1 lb hashu, recipe follows
8 oz jar of grape leaves (about 30-36)
10 dried mission black figs
8 dried California apricots (do not use Turkish here)
juice of large lemon, plus more to taste
5-6 tbs tamarind concentrate
pinch of brown sugar
pinch of salt
4 cups water (plus more)

Hashu (Meat and Rice filling)

1 lb beef
1/3 cup basmati, soaked for 15 minutes, drained
1 small onion, finely diced
1 heaping tsp allspice
1 tsp cinnamon
1/2 tsp Aleppo pepper
1/2 tsp ground cumin
1/4 tsp cardamom
1 tbs vegetable oil
1/2 tsp kosher salt

1. In a bowl, gently mix by hand all the ingredients and spices for hashu and set aside. *Set oven to 350 degrees unless you plan on cooking these babies on the stove from beginning to end.

2. Drain grape leaves, carefully taking them out of the jar. In a large pot, bring water to a boil and add the grape leaves, carefully turning them with tongs, for about a minute.
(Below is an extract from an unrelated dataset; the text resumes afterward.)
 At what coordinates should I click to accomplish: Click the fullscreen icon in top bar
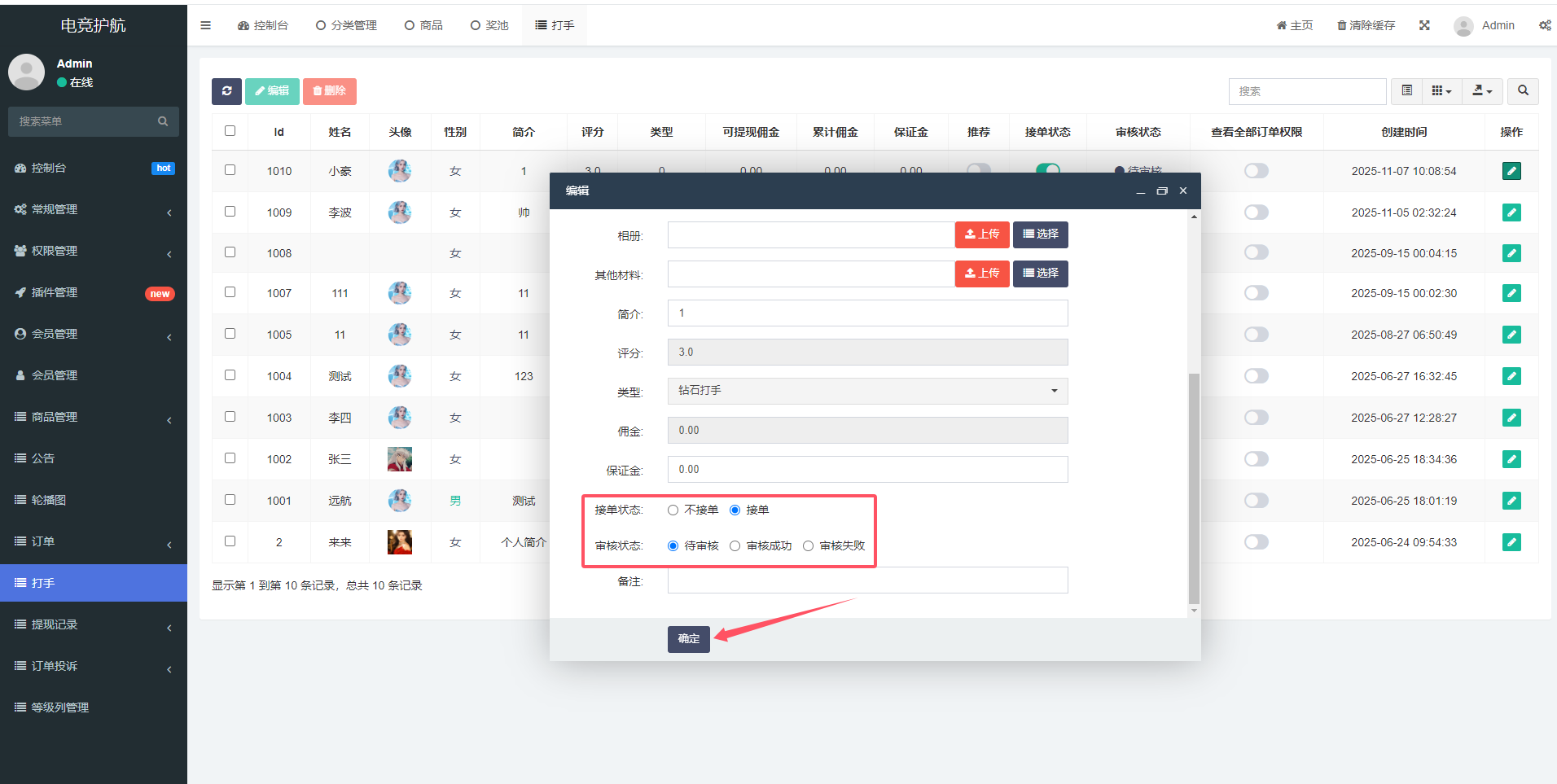(1424, 25)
Then quickly get them into a big bowl of ice water. Pour them over a colander and begin to dry each one, while cutting off their stems. Make sure you lay them vein-side up when done.
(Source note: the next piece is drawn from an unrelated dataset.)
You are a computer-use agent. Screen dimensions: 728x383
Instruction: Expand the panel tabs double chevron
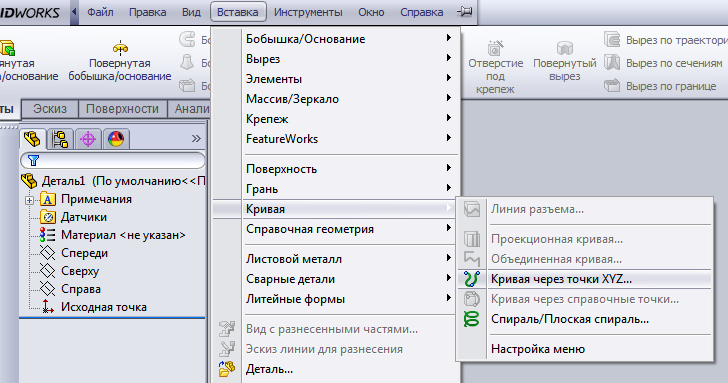pyautogui.click(x=196, y=138)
3. Take a heaping teaspoon of hashu (more or less, depending on the size of the leaf), and place the spoonful at it’s center closest to the stem. Fold in the sides and roll them semi-tightly.

4. In a dutch oven or pot, drizzle a little vegetable oil on the bottom and start arranging your stuffed grape leaves and dried fruit, creating about 2 or 3 layers of them, depending on how many grape leaves you were able to stuff. (Some come torn up in the jar). My pot ended up with only two layers–about 32 grape leaves.
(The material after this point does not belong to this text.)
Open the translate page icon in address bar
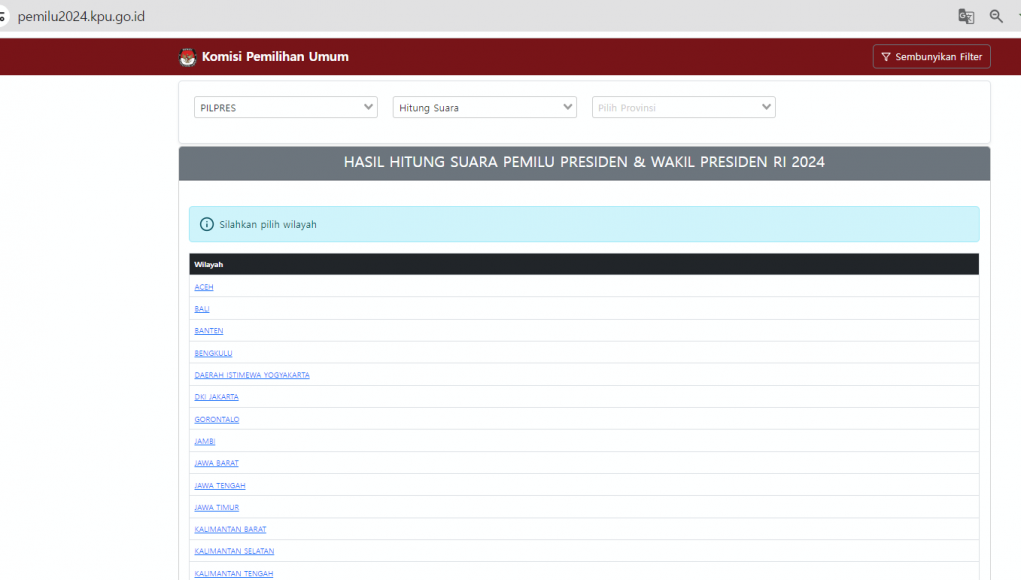This screenshot has height=580, width=1021. [x=966, y=16]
5. On med-high heat, cover the pot and let steam for about 5 minutes. Meanwhile, make your sauce. In a medium bowl, add your lemon juice and tamarind. Whisk in about two cups of water and a pinch of brown sugar and salt. Pour over the grape leaves. Add another 2-3 cups of water so that it almost reaches the top layer of grape leaves, about 3 quarters of the way. A lot of the liquid will decrease as it cooks, and you’ll want some later. It’s the good stuff. You don’t want it soup-like, though.

6. Place a heat-friendly plate directly on top of the leaves to keep them from unraveling (or don’t. I didn’t. But if you’re making a lot it might be wise to.) Simmer up to 45 minutes on the stove or in the oven, covered. Spoon sauce over the top leaves occasionally. When some leaves have caramelized, turn them onto a platter and serve with all the things.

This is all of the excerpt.